On top of that, they also have a doctor that comes to the farm if his employees need any medical attention and give free eyeglasses to those who need them. 

Supplying lunch at a minimal cost to the employee is also a daily practice. If they work late, dinner is also supplied free of cost. 

“They have done so many wonderful things, not just for the business side of it, but for the social side of it, and I’m very proud of them for the things that they’ve done there.” 

Showing your employees a little bit of genuine appreciation can go a long way.

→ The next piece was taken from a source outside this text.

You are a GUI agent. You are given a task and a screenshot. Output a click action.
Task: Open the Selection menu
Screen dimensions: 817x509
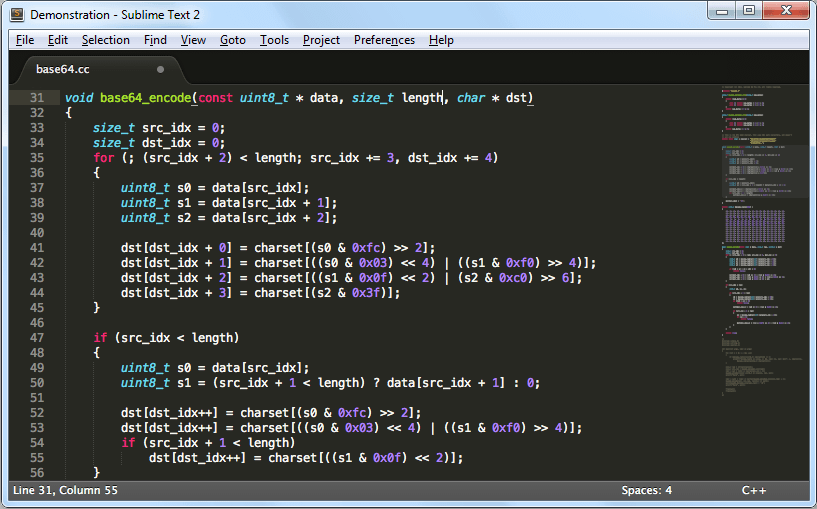click(x=105, y=40)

  1. Be gracious: This is a stressful time that none of us know how to navigate. Giving your employees more time to complete more challenging tasks is a great way to show them you care about them and their mental health and want them to succeed.
  2. Check-in: Something as simple as asking someone how they’re doing can make a world of difference in their day and how they view their workplace (and boss), which then translates into their quality of work. 
  3. Lunch: This can be virtual or in-person, depending on your situation! If yours is a remote company, sending your employee’s gift cards and encouraging them to treat themselves to lunch on a random Friday afternoon is a great idea. 
  4. Special Events: Don’t forget to celebrate birthdays and work anniversaries!
  5. Impromptu Surprises: Incorporating small surprises into your company culture can really help boost overall morale. Pizza, donuts, a surprise puppy visit—you get the gist.

More About Our Guest

Mike Black is the President of Jet Fresh Flower Distributors, a wholesale florist in Miami, Florida. His career began at the young age of 17 in his parents wholesale floral shop. Growing up, he didn’t really like school, but loved the hustle and bustle of the floral business. 

Black took his natural entrepreneurial spirit and ventured out on his own. Jet Fresh Fresh is a family-owned and operated wholesale flower importer, distributor and grower providing fresh-cut flowers worldwide.